[Start of Attachment]
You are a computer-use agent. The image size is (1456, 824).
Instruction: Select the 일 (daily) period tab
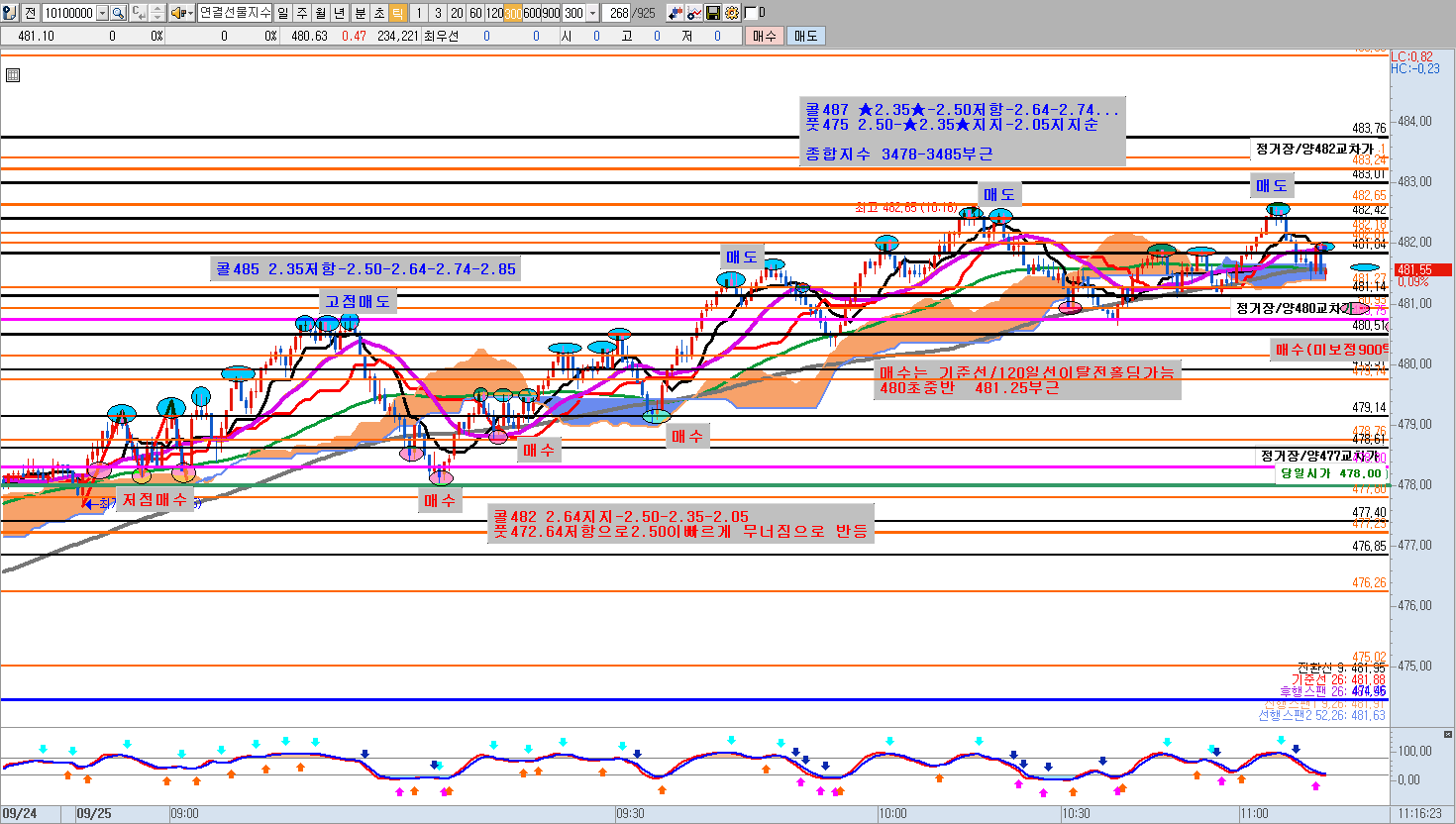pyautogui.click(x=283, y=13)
[End of Attachment]
[Start of Attachment]
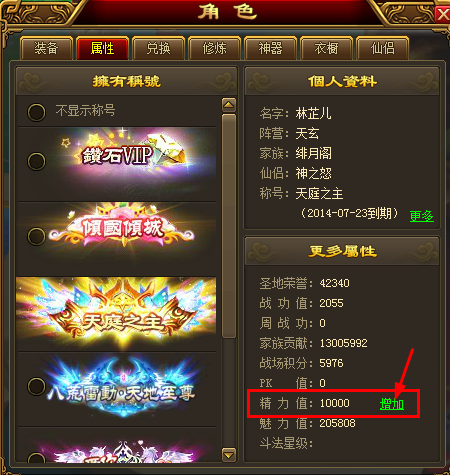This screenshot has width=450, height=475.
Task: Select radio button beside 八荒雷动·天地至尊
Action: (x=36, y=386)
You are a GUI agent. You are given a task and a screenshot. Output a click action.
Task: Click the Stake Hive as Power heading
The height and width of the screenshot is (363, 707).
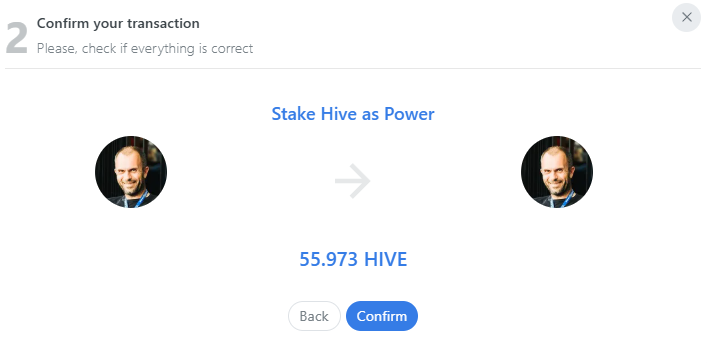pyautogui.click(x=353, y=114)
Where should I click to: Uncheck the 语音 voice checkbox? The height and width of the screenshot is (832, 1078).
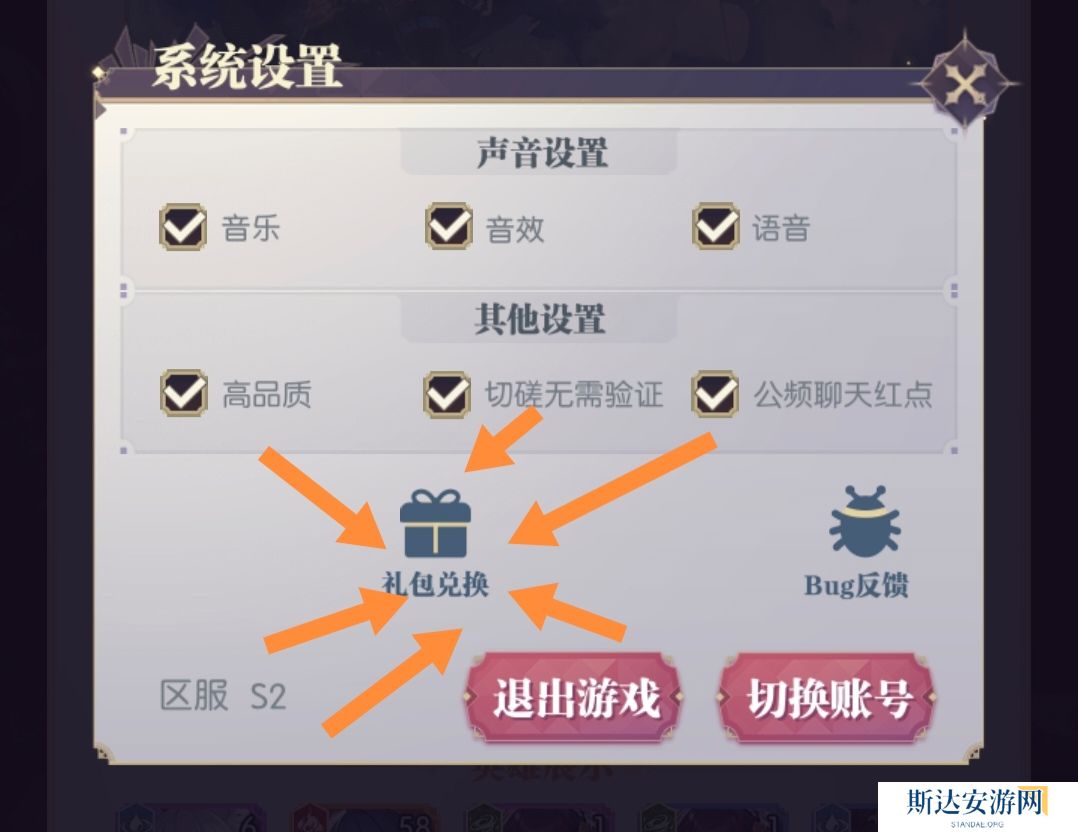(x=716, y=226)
[End of Attachment]
[Start of Attachment]
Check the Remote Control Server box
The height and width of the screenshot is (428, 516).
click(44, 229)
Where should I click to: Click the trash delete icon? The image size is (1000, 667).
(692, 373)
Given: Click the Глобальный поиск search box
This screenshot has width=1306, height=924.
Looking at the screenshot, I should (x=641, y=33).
[End of Attachment]
Problem to solve: If a line in the records contains the string "agent", copy it out.

Solution:
You are a computer-use agent. The image size is (1456, 824).
You are a GUI agent. You are given a task and a screenshot. Output a click action.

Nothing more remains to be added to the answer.